INSTRUCTIONS FOR THE TASK
Convert every line of the rows below into a JSON array of strings, one string per line, and omit blank lines.

INPUT ROWS
* * *

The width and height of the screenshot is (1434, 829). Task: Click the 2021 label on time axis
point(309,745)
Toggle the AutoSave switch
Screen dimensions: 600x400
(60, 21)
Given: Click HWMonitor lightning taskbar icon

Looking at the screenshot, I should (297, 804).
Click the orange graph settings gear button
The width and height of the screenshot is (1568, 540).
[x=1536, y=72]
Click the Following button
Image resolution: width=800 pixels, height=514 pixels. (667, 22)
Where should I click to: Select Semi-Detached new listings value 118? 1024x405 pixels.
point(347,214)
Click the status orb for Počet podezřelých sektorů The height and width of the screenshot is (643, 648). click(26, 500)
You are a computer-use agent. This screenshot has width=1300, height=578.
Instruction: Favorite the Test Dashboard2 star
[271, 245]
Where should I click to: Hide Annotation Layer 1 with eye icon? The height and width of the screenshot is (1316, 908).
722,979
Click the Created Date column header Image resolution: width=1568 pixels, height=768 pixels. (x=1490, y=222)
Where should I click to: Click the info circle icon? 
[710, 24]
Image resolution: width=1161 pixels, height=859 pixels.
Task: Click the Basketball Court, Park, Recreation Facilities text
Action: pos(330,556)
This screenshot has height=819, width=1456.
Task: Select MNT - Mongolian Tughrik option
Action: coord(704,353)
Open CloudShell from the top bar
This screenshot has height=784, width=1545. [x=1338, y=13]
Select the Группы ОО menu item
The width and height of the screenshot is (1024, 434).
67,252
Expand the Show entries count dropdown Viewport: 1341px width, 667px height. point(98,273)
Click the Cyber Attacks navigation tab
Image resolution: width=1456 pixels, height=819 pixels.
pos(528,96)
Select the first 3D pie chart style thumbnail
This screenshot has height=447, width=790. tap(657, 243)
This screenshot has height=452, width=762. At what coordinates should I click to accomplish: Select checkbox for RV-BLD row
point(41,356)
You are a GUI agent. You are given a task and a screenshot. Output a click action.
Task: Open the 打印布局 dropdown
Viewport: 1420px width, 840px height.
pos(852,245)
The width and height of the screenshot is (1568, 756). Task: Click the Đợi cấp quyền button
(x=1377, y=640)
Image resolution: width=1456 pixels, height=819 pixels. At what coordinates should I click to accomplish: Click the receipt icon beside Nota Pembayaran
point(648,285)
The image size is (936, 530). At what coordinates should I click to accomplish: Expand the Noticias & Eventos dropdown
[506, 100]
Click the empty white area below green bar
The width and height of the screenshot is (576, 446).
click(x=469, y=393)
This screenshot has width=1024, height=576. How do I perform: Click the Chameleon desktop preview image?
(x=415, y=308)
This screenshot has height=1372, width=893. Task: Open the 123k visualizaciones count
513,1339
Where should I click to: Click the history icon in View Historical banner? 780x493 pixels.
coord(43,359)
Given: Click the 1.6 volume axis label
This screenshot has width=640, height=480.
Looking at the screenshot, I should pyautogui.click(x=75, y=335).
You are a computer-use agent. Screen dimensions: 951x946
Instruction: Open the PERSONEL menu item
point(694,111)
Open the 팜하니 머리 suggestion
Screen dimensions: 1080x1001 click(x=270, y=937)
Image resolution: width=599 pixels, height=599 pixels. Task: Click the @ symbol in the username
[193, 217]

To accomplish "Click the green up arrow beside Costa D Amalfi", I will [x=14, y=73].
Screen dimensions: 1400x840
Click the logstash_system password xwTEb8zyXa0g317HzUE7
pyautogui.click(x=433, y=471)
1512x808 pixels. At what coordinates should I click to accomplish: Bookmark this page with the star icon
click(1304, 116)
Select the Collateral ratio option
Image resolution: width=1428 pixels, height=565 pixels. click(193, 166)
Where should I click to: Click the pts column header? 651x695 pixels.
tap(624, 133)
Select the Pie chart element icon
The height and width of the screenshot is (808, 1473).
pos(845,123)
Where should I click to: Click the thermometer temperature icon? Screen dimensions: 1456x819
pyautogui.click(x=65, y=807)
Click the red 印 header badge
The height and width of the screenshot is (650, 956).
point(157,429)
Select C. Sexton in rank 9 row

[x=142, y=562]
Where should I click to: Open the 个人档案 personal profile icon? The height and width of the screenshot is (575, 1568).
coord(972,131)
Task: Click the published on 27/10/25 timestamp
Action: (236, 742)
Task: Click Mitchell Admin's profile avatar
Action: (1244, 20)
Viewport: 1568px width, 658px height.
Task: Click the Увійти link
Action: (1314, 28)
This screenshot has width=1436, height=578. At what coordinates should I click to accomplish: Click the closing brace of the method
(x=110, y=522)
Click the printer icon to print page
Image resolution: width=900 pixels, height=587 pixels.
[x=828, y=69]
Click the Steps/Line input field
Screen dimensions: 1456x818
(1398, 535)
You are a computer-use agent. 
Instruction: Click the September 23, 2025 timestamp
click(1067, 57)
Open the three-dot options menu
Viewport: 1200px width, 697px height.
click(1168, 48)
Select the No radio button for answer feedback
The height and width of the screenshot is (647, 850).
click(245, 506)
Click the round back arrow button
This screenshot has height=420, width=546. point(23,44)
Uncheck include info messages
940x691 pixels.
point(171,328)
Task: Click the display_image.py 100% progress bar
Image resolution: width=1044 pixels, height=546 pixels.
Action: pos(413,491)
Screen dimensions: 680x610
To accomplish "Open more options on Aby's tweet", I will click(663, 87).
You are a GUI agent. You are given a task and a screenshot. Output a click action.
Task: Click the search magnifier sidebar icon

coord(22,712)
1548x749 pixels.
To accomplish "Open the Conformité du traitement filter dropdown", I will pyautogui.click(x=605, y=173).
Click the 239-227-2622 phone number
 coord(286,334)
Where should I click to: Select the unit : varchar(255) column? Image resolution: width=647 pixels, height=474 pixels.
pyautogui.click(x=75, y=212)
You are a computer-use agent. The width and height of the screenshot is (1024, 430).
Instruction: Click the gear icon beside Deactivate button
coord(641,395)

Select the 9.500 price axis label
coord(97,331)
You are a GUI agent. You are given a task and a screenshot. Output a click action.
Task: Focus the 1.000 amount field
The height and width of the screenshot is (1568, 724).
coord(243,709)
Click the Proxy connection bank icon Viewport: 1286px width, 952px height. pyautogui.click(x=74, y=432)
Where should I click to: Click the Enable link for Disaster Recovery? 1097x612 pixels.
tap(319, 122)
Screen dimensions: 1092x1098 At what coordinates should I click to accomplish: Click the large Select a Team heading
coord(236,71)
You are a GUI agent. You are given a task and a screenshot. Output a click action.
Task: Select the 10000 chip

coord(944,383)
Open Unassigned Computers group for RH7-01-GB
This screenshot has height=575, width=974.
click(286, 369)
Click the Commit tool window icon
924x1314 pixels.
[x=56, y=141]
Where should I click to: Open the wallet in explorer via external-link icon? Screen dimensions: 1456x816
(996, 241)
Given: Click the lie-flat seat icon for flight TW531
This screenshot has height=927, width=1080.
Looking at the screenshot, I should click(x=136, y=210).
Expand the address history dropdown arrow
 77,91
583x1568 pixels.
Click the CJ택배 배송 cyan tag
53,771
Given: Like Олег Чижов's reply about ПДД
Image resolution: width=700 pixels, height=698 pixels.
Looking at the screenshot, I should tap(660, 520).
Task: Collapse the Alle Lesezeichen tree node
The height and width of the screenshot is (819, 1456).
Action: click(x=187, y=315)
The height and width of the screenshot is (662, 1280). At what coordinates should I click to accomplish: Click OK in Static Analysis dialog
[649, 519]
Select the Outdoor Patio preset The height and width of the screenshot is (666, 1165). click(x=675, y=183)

* * *

EXPECTED ANSWER
[
  "The width and height of the screenshot is (1434, 829). Task: Click the 2021 label on time axis",
  "point(309,745)",
  "Toggle the AutoSave switch",
  "Screen dimensions: 600x400",
  "(60, 21)",
  "Given: Click HWMonitor lightning taskbar icon",
  "Looking at the screenshot, I should (297, 804).",
  "Click the orange graph settings gear button",
  "The width and height of the screenshot is (1568, 540).",
  "[x=1536, y=72]",
  "Click the Following button",
  "Image resolution: width=800 pixels, height=514 pixels. (667, 22)",
  "Where should I click to: Select Semi-Detached new listings value 118? 1024x405 pixels.",
  "point(347,214)",
  "Click the status orb for Počet podezřelých sektorů The height and width of the screenshot is (643, 648). click(26, 500)",
  "You are a computer-use agent. This screenshot has width=1300, height=578.",
  "Instruction: Favorite the Test Dashboard2 star",
  "[271, 245]",
  "Where should I click to: Hide Annotation Layer 1 with eye icon? The height and width of the screenshot is (1316, 908).",
  "722,979",
  "Click the Created Date column header Image resolution: width=1568 pixels, height=768 pixels. (x=1490, y=222)",
  "Where should I click to: Click the info circle icon? ",
  "[710, 24]",
  "Image resolution: width=1161 pixels, height=859 pixels.",
  "Task: Click the Basketball Court, Park, Recreation Facilities text",
  "Action: pos(330,556)",
  "This screenshot has height=819, width=1456.",
  "Task: Select MNT - Mongolian Tughrik option",
  "Action: coord(704,353)",
  "Open CloudShell from the top bar",
  "This screenshot has height=784, width=1545. [x=1338, y=13]",
  "Select the Группы ОО menu item",
  "The width and height of the screenshot is (1024, 434).",
  "67,252",
  "Expand the Show entries count dropdown Viewport: 1341px width, 667px height. point(98,273)",
  "Click the Cyber Attacks navigation tab",
  "Image resolution: width=1456 pixels, height=819 pixels.",
  "pos(528,96)",
  "Select the first 3D pie chart style thumbnail",
  "This screenshot has height=447, width=790. tap(657, 243)",
  "This screenshot has height=452, width=762. At what coordinates should I click to accomplish: Select checkbox for RV-BLD row",
  "point(41,356)",
  "You are a GUI agent. You are given a task and a screenshot. Output a click action.",
  "Task: Open the 打印布局 dropdown",
  "Viewport: 1420px width, 840px height.",
  "pos(852,245)",
  "The width and height of the screenshot is (1568, 756). Task: Click the Đợi cấp quyền button",
  "(x=1377, y=640)",
  "Image resolution: width=1456 pixels, height=819 pixels. At what coordinates should I click to accomplish: Click the receipt icon beside Nota Pembayaran",
  "point(648,285)",
  "The image size is (936, 530). At what coordinates should I click to accomplish: Expand the Noticias & Eventos dropdown",
  "[506, 100]",
  "Click the empty white area below green bar",
  "The width and height of the screenshot is (576, 446).",
  "click(x=469, y=393)",
  "This screenshot has width=1024, height=576. How do I perform: Click the Chameleon desktop preview image?",
  "(x=415, y=308)",
  "This screenshot has height=1372, width=893. Task: Open the 123k visualizaciones count",
  "513,1339",
  "Where should I click to: Click the history icon in View Historical banner? 780x493 pixels.",
  "coord(43,359)",
  "Given: Click the 1.6 volume axis label",
  "This screenshot has width=640, height=480.",
  "Looking at the screenshot, I should pyautogui.click(x=75, y=335).",
  "You are a computer-use agent. Screen dimensions: 951x946",
  "Instruction: Open the PERSONEL menu item",
  "point(694,111)",
  "Open the 팜하니 머리 suggestion",
  "Screen dimensions: 1080x1001 click(x=270, y=937)",
  "Image resolution: width=599 pixels, height=599 pixels. Task: Click the @ symbol in the username",
  "[193, 217]",
  "To accomplish \"Click the green up arrow beside Costa D Amalfi\", I will [x=14, y=73].",
  "Screen dimensions: 1400x840",
  "Click the logstash_system password xwTEb8zyXa0g317HzUE7",
  "pyautogui.click(x=433, y=471)",
  "1512x808 pixels. At what coordinates should I click to accomplish: Bookmark this page with the star icon",
  "click(1304, 116)",
  "Select the Collateral ratio option",
  "Image resolution: width=1428 pixels, height=565 pixels. click(193, 166)",
  "Where should I click to: Click the pts column header? 651x695 pixels.",
  "tap(624, 133)",
  "Select the Pie chart element icon",
  "The height and width of the screenshot is (808, 1473).",
  "pos(845,123)",
  "Where should I click to: Click the thermometer temperature icon? Screen dimensions: 1456x819",
  "pyautogui.click(x=65, y=807)",
  "Click the red 印 header badge",
  "The height and width of the screenshot is (650, 956).",
  "point(157,429)",
  "Select C. Sexton in rank 9 row",
  "[x=142, y=562]",
  "Where should I click to: Open the 个人档案 personal profile icon? The height and width of the screenshot is (575, 1568).",
  "coord(972,131)",
  "Task: Click the published on 27/10/25 timestamp",
  "Action: (236, 742)",
  "Task: Click Mitchell Admin's profile avatar",
  "Action: (1244, 20)",
  "Viewport: 1568px width, 658px height.",
  "Task: Click the Увійти link",
  "Action: (1314, 28)",
  "This screenshot has width=1436, height=578. At what coordinates should I click to accomplish: Click the closing brace of the method",
  "(x=110, y=522)",
  "Click the printer icon to print page",
  "Image resolution: width=900 pixels, height=587 pixels.",
  "[x=828, y=69]",
  "Click the Steps/Line input field",
  "Screen dimensions: 1456x818",
  "(1398, 535)",
  "You are a computer-use agent. ",
  "Instruction: Click the September 23, 2025 timestamp",
  "click(1067, 57)",
  "Open the three-dot options menu",
  "Viewport: 1200px width, 697px height.",
  "click(1168, 48)",
  "Select the No radio button for answer feedback",
  "The height and width of the screenshot is (647, 850).",
  "click(245, 506)",
  "Click the round back arrow button",
  "This screenshot has height=420, width=546. point(23,44)",
  "Uncheck include info messages",
  "940x691 pixels.",
  "point(171,328)",
  "Task: Click the display_image.py 100% progress bar",
  "Image resolution: width=1044 pixels, height=546 pixels.",
  "Action: pos(413,491)",
  "Screen dimensions: 680x610",
  "To accomplish \"Open more options on Aby's tweet\", I will click(663, 87).",
  "You are a GUI agent. You are given a task and a screenshot. Output a click action.",
  "Task: Click the search magnifier sidebar icon",
  "coord(22,712)",
  "1548x749 pixels.",
  "To accomplish \"Open the Conformité du traitement filter dropdown\", I will pyautogui.click(x=605, y=173).",
  "Click the 239-227-2622 phone number",
  " coord(286,334)",
  "Where should I click to: Select the unit : varchar(255) column? Image resolution: width=647 pixels, height=474 pixels.",
  "pyautogui.click(x=75, y=212)",
  "You are a computer-use agent. The width and height of the screenshot is (1024, 430).",
  "Instruction: Click the gear icon beside Deactivate button",
  "coord(641,395)",
  "Select the 9.500 price axis label",
  "coord(97,331)",
  "You are a GUI agent. You are given a task and a screenshot. Output a click action.",
  "Task: Focus the 1.000 amount field",
  "The height and width of the screenshot is (1568, 724).",
  "coord(243,709)",
  "Click the Proxy connection bank icon Viewport: 1286px width, 952px height. pyautogui.click(x=74, y=432)",
  "Where should I click to: Click the Enable link for Disaster Recovery? 1097x612 pixels.",
  "tap(319, 122)",
  "Screen dimensions: 1092x1098 At what coordinates should I click to accomplish: Click the large Select a Team heading",
  "coord(236,71)",
  "You are a GUI agent. You are given a task and a screenshot. Output a click action.",
  "Task: Select the 10000 chip",
  "coord(944,383)",
  "Open Unassigned Computers group for RH7-01-GB",
  "This screenshot has height=575, width=974.",
  "click(286, 369)",
  "Click the Commit tool window icon",
  "924x1314 pixels.",
  "[x=56, y=141]",
  "Where should I click to: Open the wallet in explorer via external-link icon? Screen dimensions: 1456x816",
  "(996, 241)",
  "Given: Click the lie-flat seat icon for flight TW531",
  "This screenshot has height=927, width=1080.",
  "Looking at the screenshot, I should click(x=136, y=210).",
  "Expand the address history dropdown arrow",
  " 77,91",
  "583x1568 pixels.",
  "Click the CJ택배 배송 cyan tag",
  "53,771",
  "Given: Like Олег Чижов's reply about ПДД",
  "Image resolution: width=700 pixels, height=698 pixels.",
  "Looking at the screenshot, I should tap(660, 520).",
  "Task: Collapse the Alle Lesezeichen tree node",
  "The height and width of the screenshot is (819, 1456).",
  "Action: click(x=187, y=315)",
  "The height and width of the screenshot is (662, 1280). At what coordinates should I click to accomplish: Click OK in Static Analysis dialog",
  "[649, 519]",
  "Select the Outdoor Patio preset The height and width of the screenshot is (666, 1165). click(x=675, y=183)"
]